Secondary Offering and Concurrent Share Repurchase

On December 17, 2013, the selling stockholders completed an underwritten secondary offering of 18,000,000 shares of common stock at a price of $30.00 per share. The selling stockholders received all of the net proceeds from the offering and no shares were sold by the Company. The Company incurred fees and expenses of $1,407 in connection with the secondary offering which is shown as secondary offering expenses on the accompanying consolidated statement of comprehensive income for the year ended December 31, 2013.

Concurrently with the closing of the secondary offering, the Company repurchased 1,500,000 shares of its common stock directly from the selling stockholders in a private, non-underwritten transaction. All repurchased shares are recorded as treasury stock at a cost of $44,163 and reflected as a reduction to stockholders’ equity at December 31, 2013 on the accompanying consolidated balance sheet.

Dividends

In September 2011 and March 2012, respectively, the Company declared a $110,100 and $500,000 cash dividend to its common stockholders, which at that time consisted of entities controlled by certain affiliates of Blackstone. These dividends were considered a return of capital for both accounting and tax purposes.

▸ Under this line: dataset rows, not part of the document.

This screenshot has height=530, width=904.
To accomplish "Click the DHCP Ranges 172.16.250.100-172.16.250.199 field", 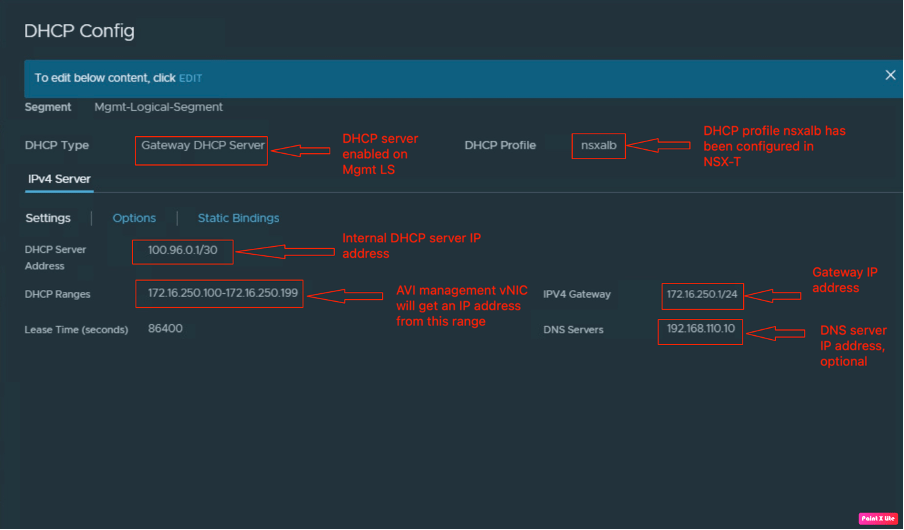I will (x=219, y=294).

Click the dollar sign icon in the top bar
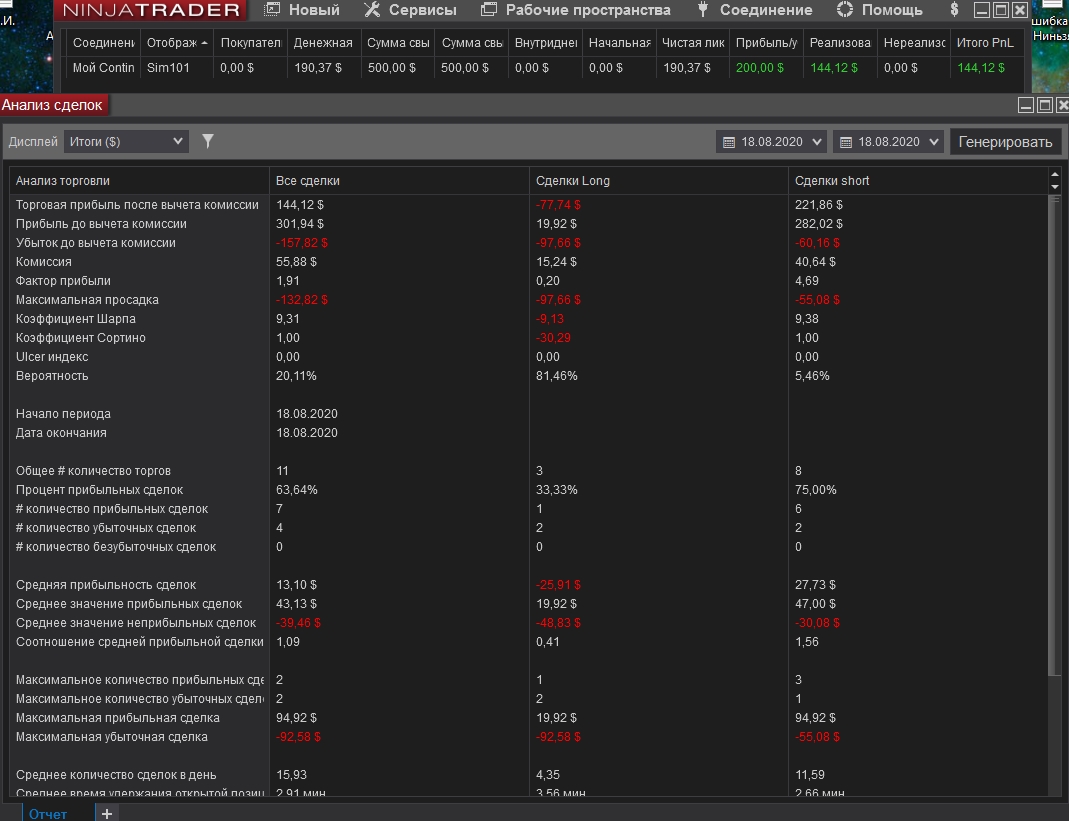click(954, 10)
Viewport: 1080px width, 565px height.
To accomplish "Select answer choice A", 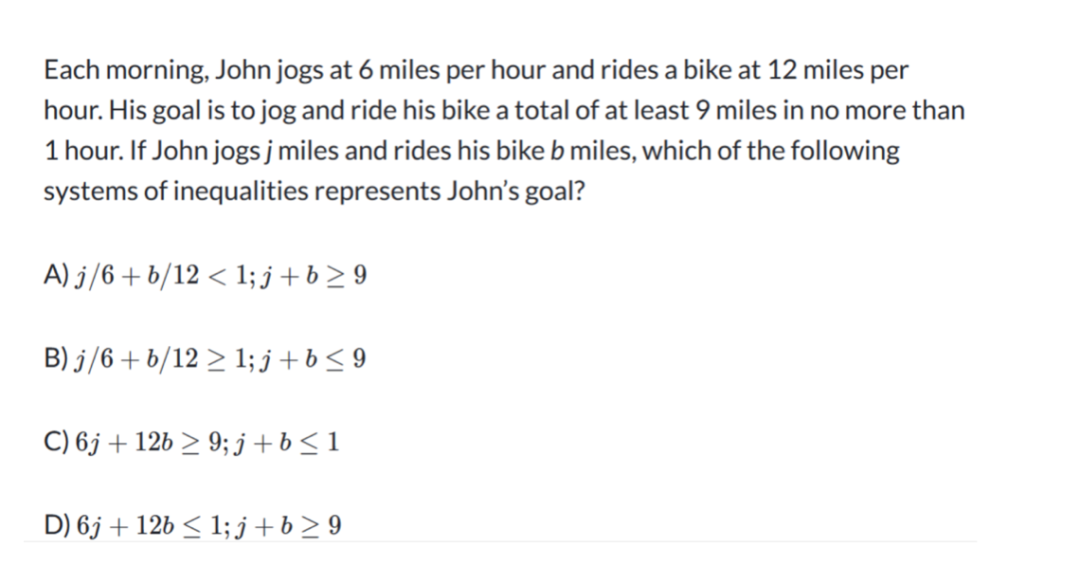I will [205, 276].
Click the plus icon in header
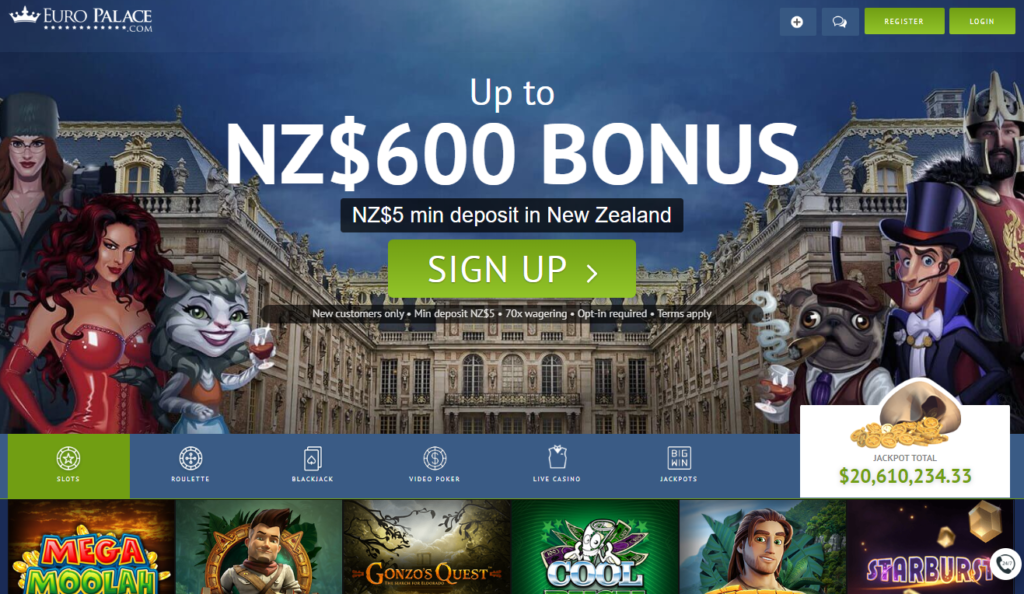The image size is (1024, 594). 797,22
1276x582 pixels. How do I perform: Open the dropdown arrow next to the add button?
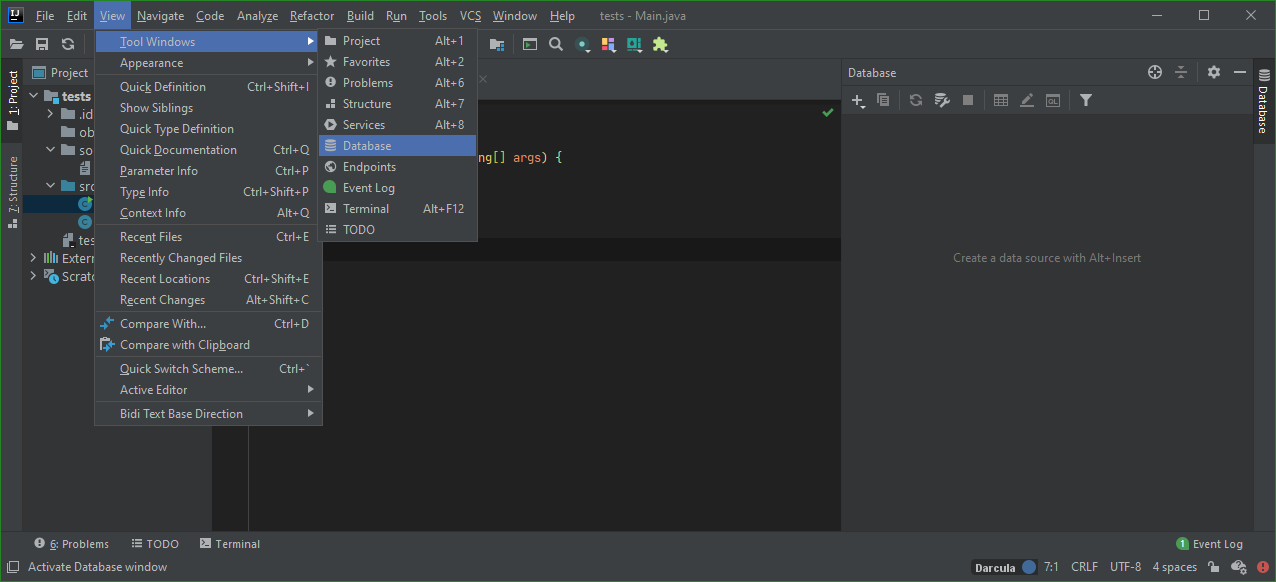(x=864, y=106)
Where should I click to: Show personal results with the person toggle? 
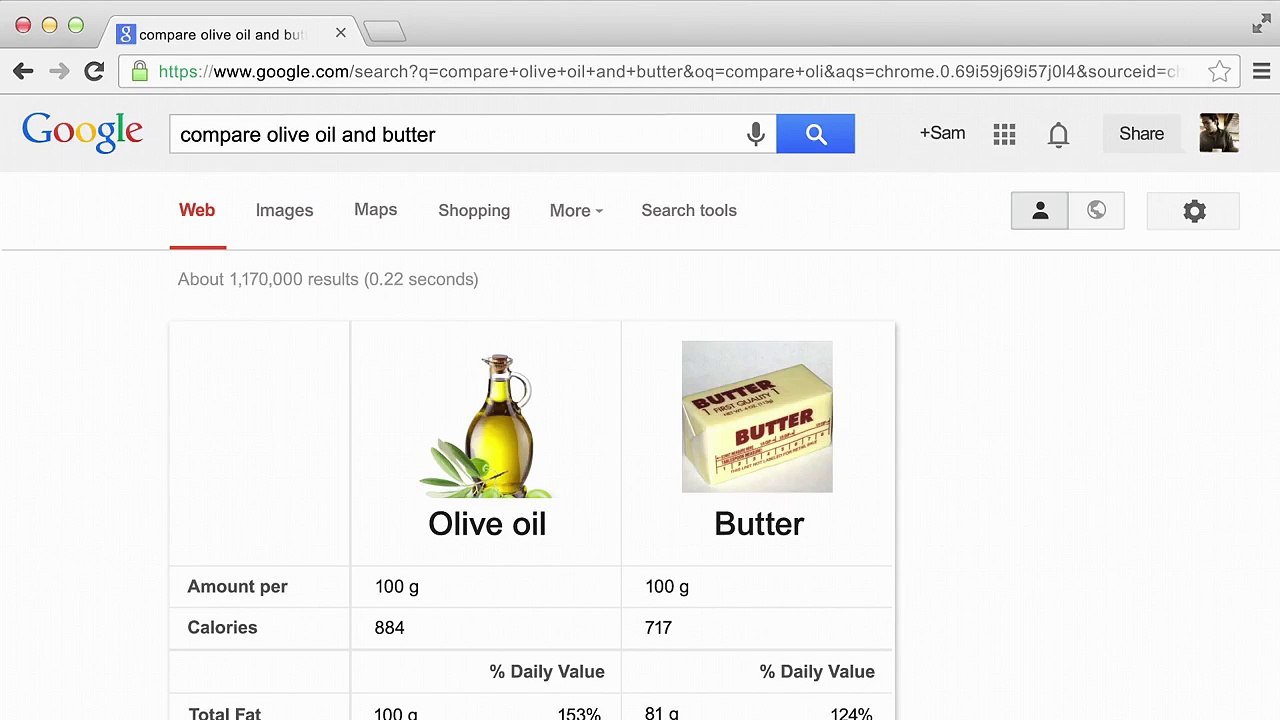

In 2013, the Company’s Board of Directors (the “Board”) adopted a policy to pay, subject to legally available funds, a regular quarterly dividend. The Board declared quarterly cash dividends of $0.20 per share to all common stockholders of record at the close of business on June 20, September 20 and December 20, 2013, which were paid on July 1, 2013, October 1, 2013 and January 3, 2014, respectively. As the Company had an accumulated deficit at the time the June 20 dividend was declared, this dividend was accounted for as a return of capital and recorded as a reduction to additional paid-in capital on the accompanying consolidated statement of changes in stockholders’ equity.

On March 4, 2014, the Board declared a cash dividend of $0.20 per share to all common stockholders of record at the close of business on March 20, 2014, payable on April 1, 2014.

Unvested restricted shares carry dividend rights and therefore the dividends are payable as the shares vest in accordance with the underlying stock compensation grants. As of December 31, 2013, the Company had $17,939 of cash dividends payable recorded as dividends payable in the accompanying consolidated balance sheet, of which $17,680 was paid on January 3, 2014 and the remainder will be paid as certain restricted shares vest. Accumulated dividends on the 2.25x and 2.75x Performance Restricted shares, including the 2.25x and 2.75x Performance Restricted Omnibus shares (collectively, the “Performance Restricted shares”), were approximately $883 for each tranche and will accumulate and be paid only if and to the extent the Performance Restricted shares vest in accordance with their terms. The Company has not recorded a payable related to these dividends as the vesting of the Performance Restricted shares is not probable.

Other

In 2011, the Company sold 233,920 shares of common stock to the Partnership (not in thousands) for net cash consideration of $2,736.